Op Ed

State’s Future Depends on Knowledge Economy

Two new studies show why state needs to support its universities.

By - Dec 27th, 2019 11:50 am

Bascom Hall on the University of Wisconsin campus. Photo by Rosina Peixoto (Own work) [CC BY-SA 3.0 (http://creativecommons.org/licenses/by-sa/3.0)], via Wikimedia Commons

Bascom Hall on the University of Wisconsin campus. Photo by Rosina Peixoto (Own work) (CC BY-SA 3.0), via Wikimedia Commons

Two very different top 10 lists published in the last week are seemingly unrelated, but both tell basically the same story. The lists came from respected research institutions and, while they weren’t on the same topic, the underlying message was consistent and striking — but perhaps not surprising. Knowledge-based, scientifically related jobs are becoming ever more important as the generator of employment and income, and those jobs are closely tied to investment in higher education — especially research.

The first list was from a report issued by the Brookings Institution’s Metropolitan Policy Program. That study listed the top 10 cities in the U.S. for growth in innovation industries such as software, pharmaceuticals, semiconductors and data processing. These jobs account for a growing share of the nation’s economy and are closely linked to research funding and an educated workforce. With one exception, all the cities on the list were part of large metropolitan areas (populations over 1 million) and were, for the most part, on the coasts. Yet there was one city included on the list that didn’t fit that pattern. Madison was ranked seventh of all American cities for gains in innovation jobs. Madison was the only smaller metropolitan area and the only one located in the nation’s heartland. The report points out that these innovation industries, with their generally well-paying jobs, usually locate in cities with a good supply of highly educated workers and research institutions.

..........

● **Task requirements**: Please copy out the part of the op-ed on the knowledge economy that opens with the words containing "Two new studies" and closes with "education — especially research.".

● **Saved data entries**:
..........

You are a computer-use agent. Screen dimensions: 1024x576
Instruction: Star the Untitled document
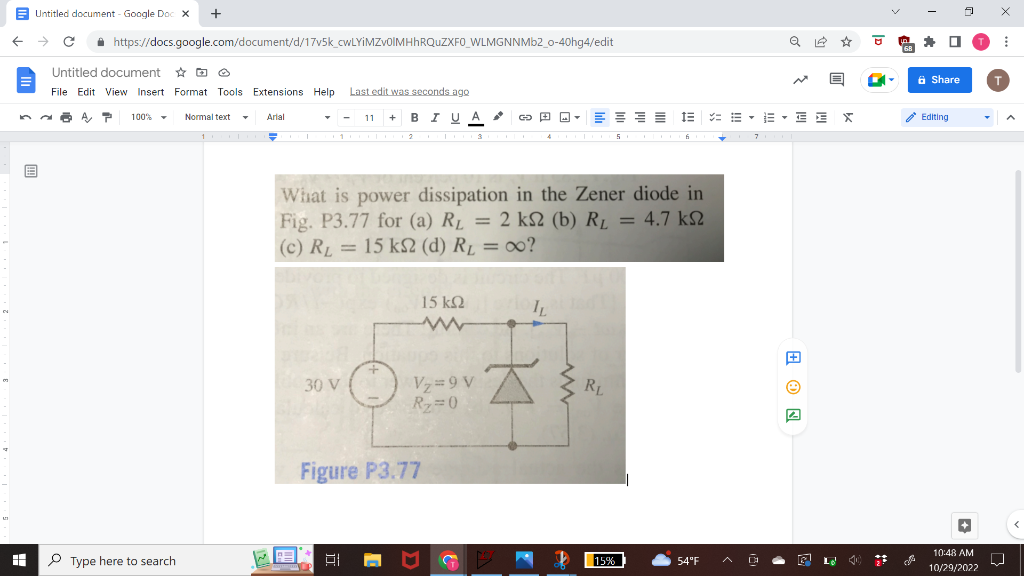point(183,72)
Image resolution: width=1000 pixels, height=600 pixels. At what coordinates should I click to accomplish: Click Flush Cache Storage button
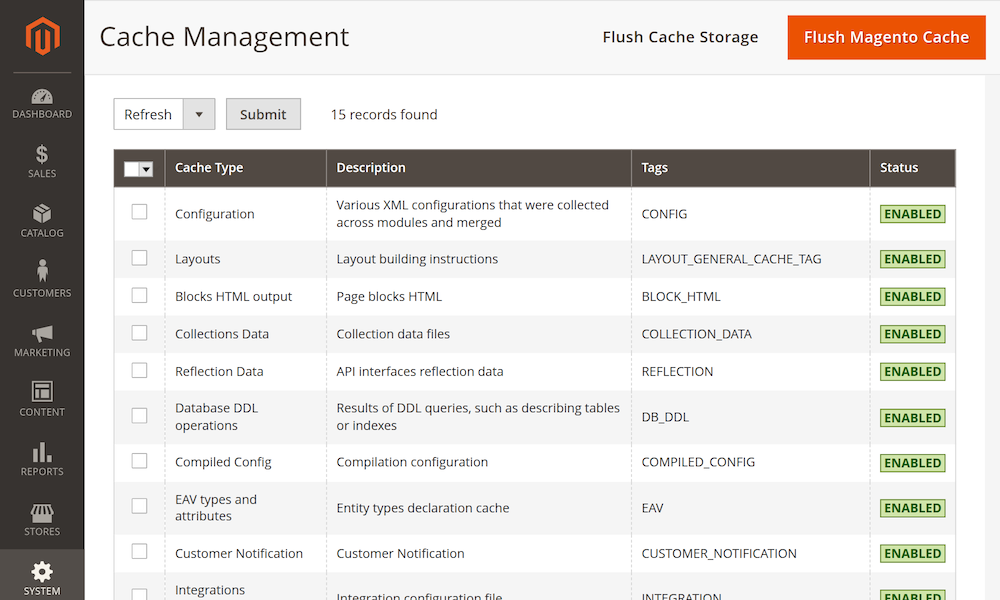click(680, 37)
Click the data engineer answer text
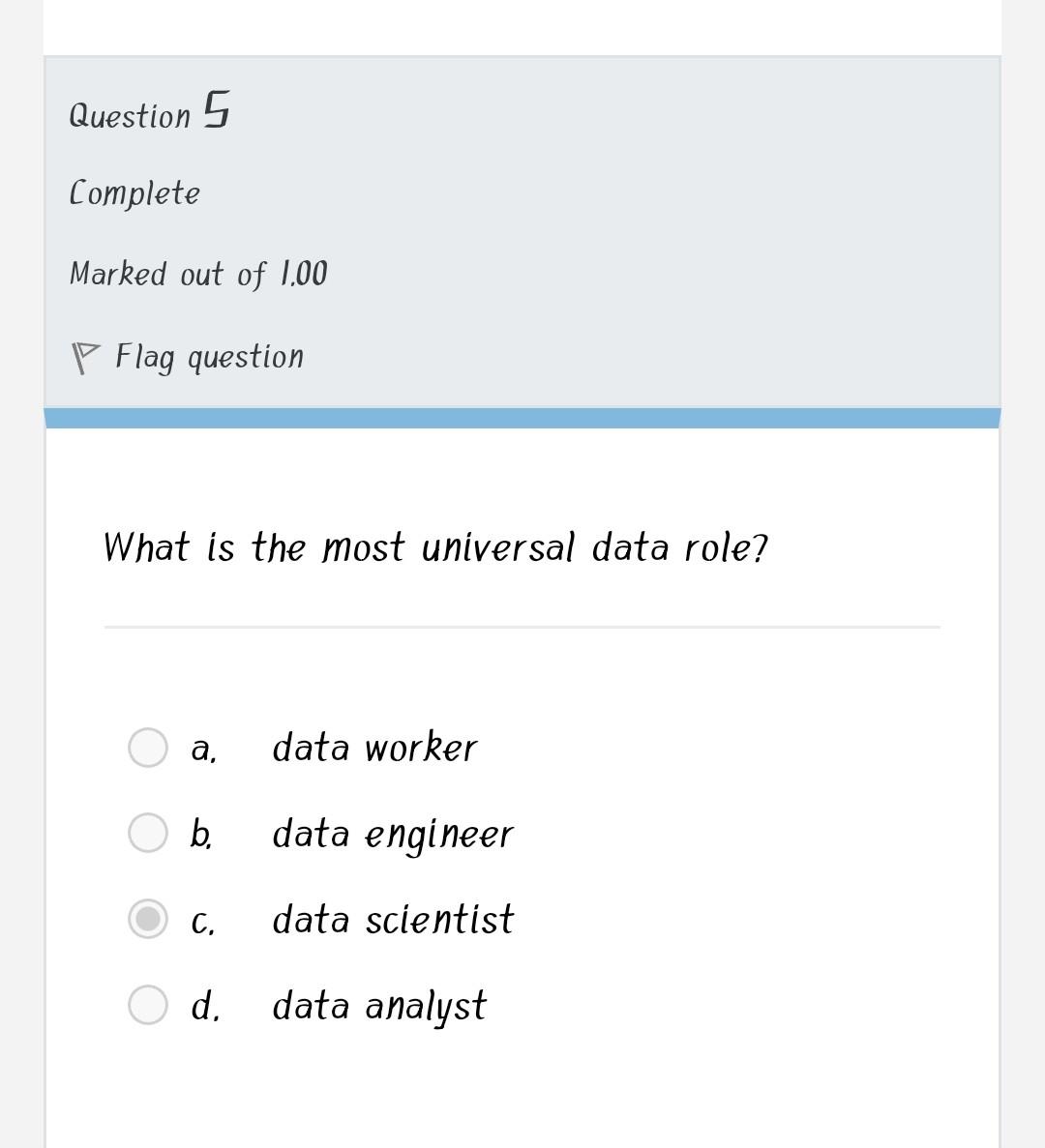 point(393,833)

..........

● **The answer**:
Two new studies show why state needs to support its universities.

By - Dec 27th, 2019 11:50 am

Bascom Hall on the University of Wisconsin campus. Photo by Rosina Peixoto (Own work) [CC BY-SA 3.0 (http://creativecommons.org/licenses/by-sa/3.0)], via Wikimedia Commons

Bascom Hall on the University of Wisconsin campus. Photo by Rosina Peixoto (Own work) (CC BY-SA 3.0), via Wikimedia Commons

Two very different top 10 lists published in the last week are seemingly unrelated, but both tell basically the same story. The lists came from respected research institutions and, while they weren’t on the same topic, the underlying message was consistent and striking — but perhaps not surprising. Knowledge-based, scientifically related jobs are becoming ever more important as the generator of employment and income, and those jobs are closely tied to investment in higher education — especially research.